Author's Email Address lseale1@lsu.edu
URN etd-1112103-133929
Title Cultural Competence of Faculty of Baccalaureate Nursing Programs
Degree Doctor of Philosophy (Ph.D.)
Department Vocational Education
Advisory Committee
Advisor Name Title
Geraldine Holmes Committee Chair
Earl Johnson Committee Member
Eugene Kennedy Committee Member
Michael Burnett Committee Member
Michael Keenan Dean's Representative
Keywords
  • faculty preparedness
  • cultural diversity
  • teaching nursing
  • teaching cultural competence
Date of Defense 2003-10-29
Availability unrestricted
Abstract
The purpose of this study was to examine the level of cultural competence among faculty teaching in baccalaureate nursing programs in Louisiana and to identify associated factors. A survey was mailed to all 313 faculty members identified as actively involved in teaching in any baccalaureate nursing program in Louisiana and 163 valid responses were obtained.

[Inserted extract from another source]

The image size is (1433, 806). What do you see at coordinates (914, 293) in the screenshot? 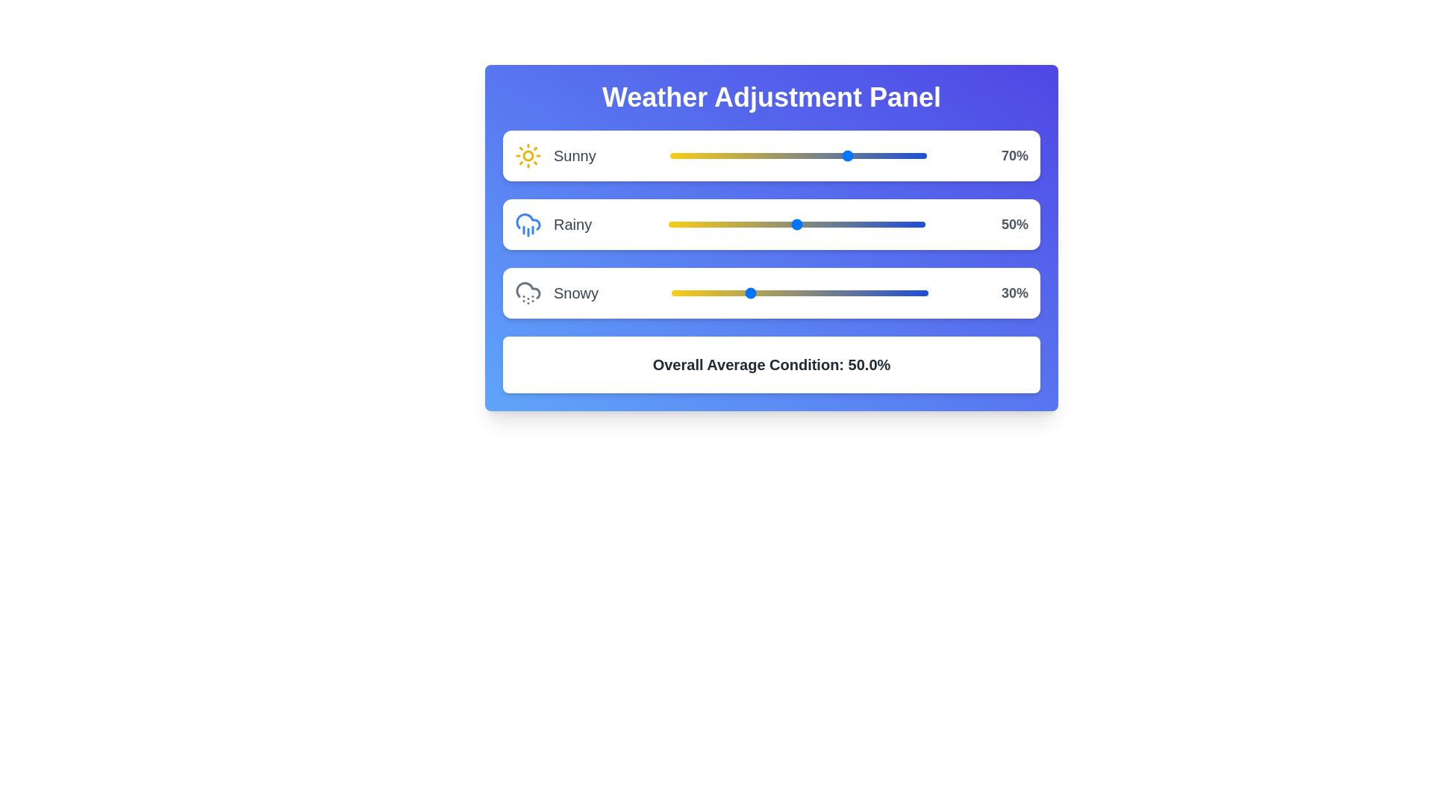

The Cultural Diversity Questionnaire for Nurse Educators, a researcher designed instrument intended to measure cultural competence, was the instrument used. It included Likert-type items organized into five subscales representing the components of cultural competence according to Campinha- Bacote’s model of cultural competence (i.e., cultural awareness, cultural knowledge, cultural skills, cultural encounters and cultural desire), and a sixth subscale on the teaching of trancultural nursing concepts. An index was developed for the respondents overall cultural competence, and each cultural competence subscale as well as for the transcultural teaching behaviors subscale. The categories used to interpret the responses were five, ranging from least favorable (i.e., <1.5 = strongly disagree) to most favorable (> 4.5 = strongly agree).

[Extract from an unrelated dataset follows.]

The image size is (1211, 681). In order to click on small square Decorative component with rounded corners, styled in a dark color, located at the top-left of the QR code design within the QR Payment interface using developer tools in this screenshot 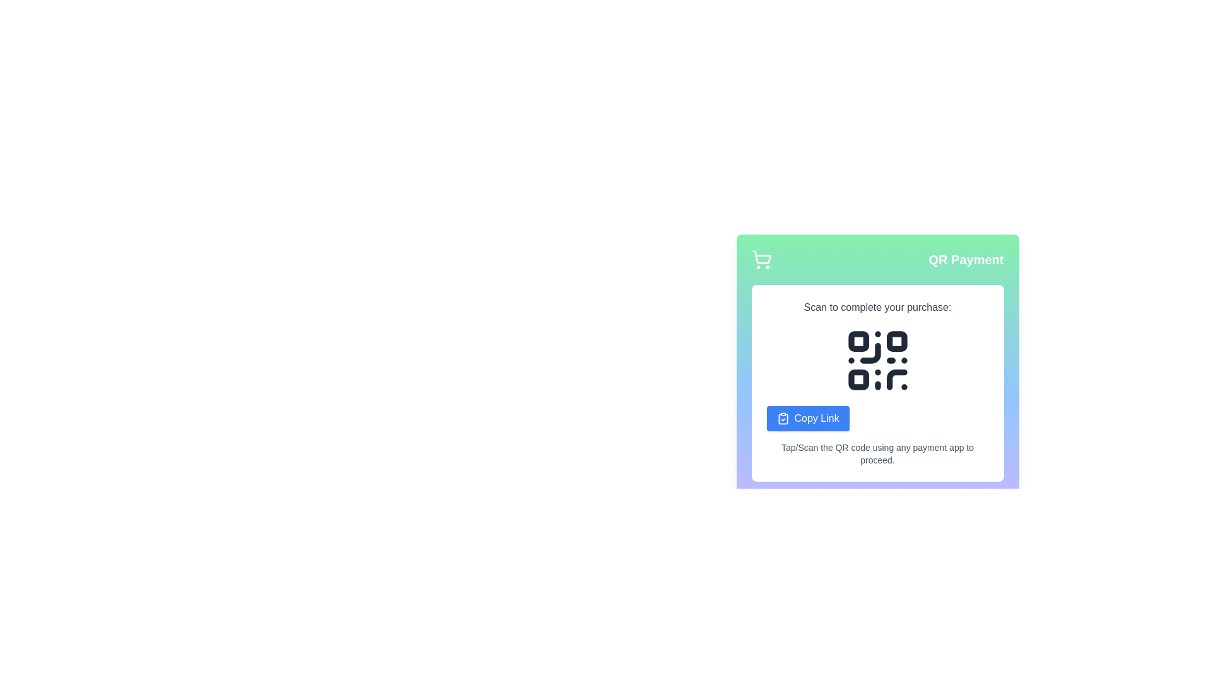, I will do `click(858, 341)`.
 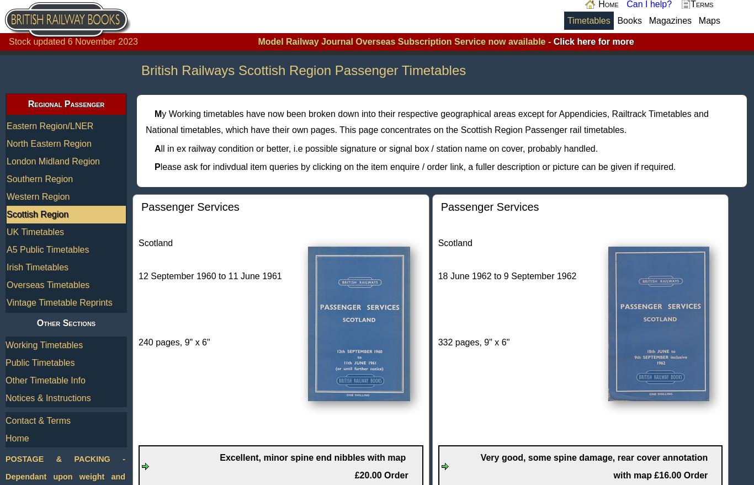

The participants’ responses were in the “agree” response category for overall cultural competence, as well as for all subscale indexes, with the cultural awareness index being highest (4.14), and the cultural encounter index being lowest (3.56). Findings also indicated that the subscales cultural knowledge and cultural encounter explained 87% of the variance in overall cultural competence. The study results also indicated that a significant model does exist that enables the researcher to explain cultural competence on each subscale as well as overall cultural competence. The variable that had the highest positive correlation with each subscale index, as well as with the index of overall cultural competence, was continuing education in transcultural nursing within the previous five years. The nursing specialties women’s health, childbearing nursing and community health were also associated with increasing the indexes on selected subscales.

The researcher recommended faculty development programs on cultural competence and opportunities for cross cultural interaction as strategies for improving the overall cultural competence of nursing faculty. The researcher also encouraged further investigation of the differences in cultural competence among faculty in selected nursing specialties.